Janet Gourley photographing Han Dynasty dancers in the Conley collection, Fall semester 2005

Me photographing Han Dynasty dancers in the James E. Conley, Jr. Collection. Fall 2005. Photo by the author.

We traveled in style, like budget commuters (as all nonprofit workers do) on the Amtrak train, grabbed a quick coffee at Union Station, and walked over to Mr. Conley’s office where the artwork was stored.  We were greeted and assisted by Mr. Conley’s very friendly staff.  As we looked carefully at the art, assessing its condition and quality, it became obvious that these items were indeed rare and masterfully made.

Earthenware Han dynasty horses in the Conley collection, Fall semester, 2005

Earthenware Han dynasty horses, James E. Conley, Jr. Collection. Fall 2005. Photo by the author.

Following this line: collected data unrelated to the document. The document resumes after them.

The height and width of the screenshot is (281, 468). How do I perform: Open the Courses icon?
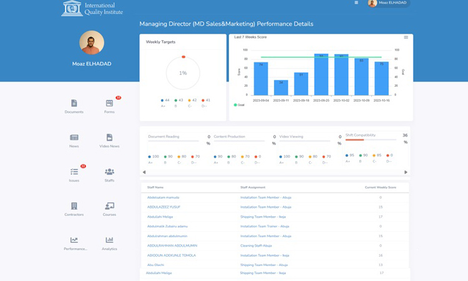coord(109,206)
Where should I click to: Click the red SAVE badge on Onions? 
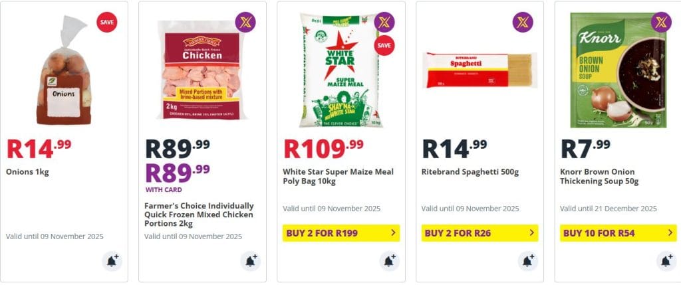[107, 23]
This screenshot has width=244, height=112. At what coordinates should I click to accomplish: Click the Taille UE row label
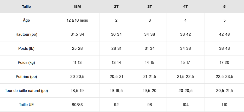(x=26, y=105)
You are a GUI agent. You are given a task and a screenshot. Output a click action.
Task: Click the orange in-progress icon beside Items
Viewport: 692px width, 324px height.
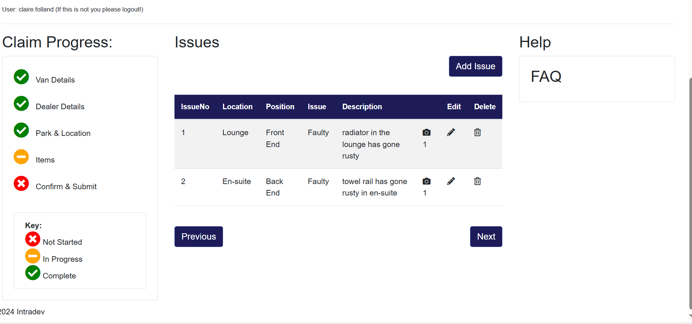(x=21, y=157)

As you can tell, it takes many, many years and a lot of work behind the scenes to do something that seems so simple (displaying art.)  Bringing great examples of human ingenuity in visual art together with those who love it inspires the interns (like I was!) to keep plugging away at the envelope-stuffing and copy makin’ every day.

If you’d like to intern at the Milwaukee Art Museum—and perhaps get a preview of an upcoming exhibition 6 years in advance—check out our available positions, or send your résumé with supporting documents, explaining your interest, to our Human Resources Department.

I hope to see you in the offices soon!

Pair of Roofline Ornaments (Chi Wen) in the Conley collection, Fall semester, 2005

Pair of roof line ornaments (Chi Wen), James E. Conley, Jr. Collection. Fall 2005. Photo by the author.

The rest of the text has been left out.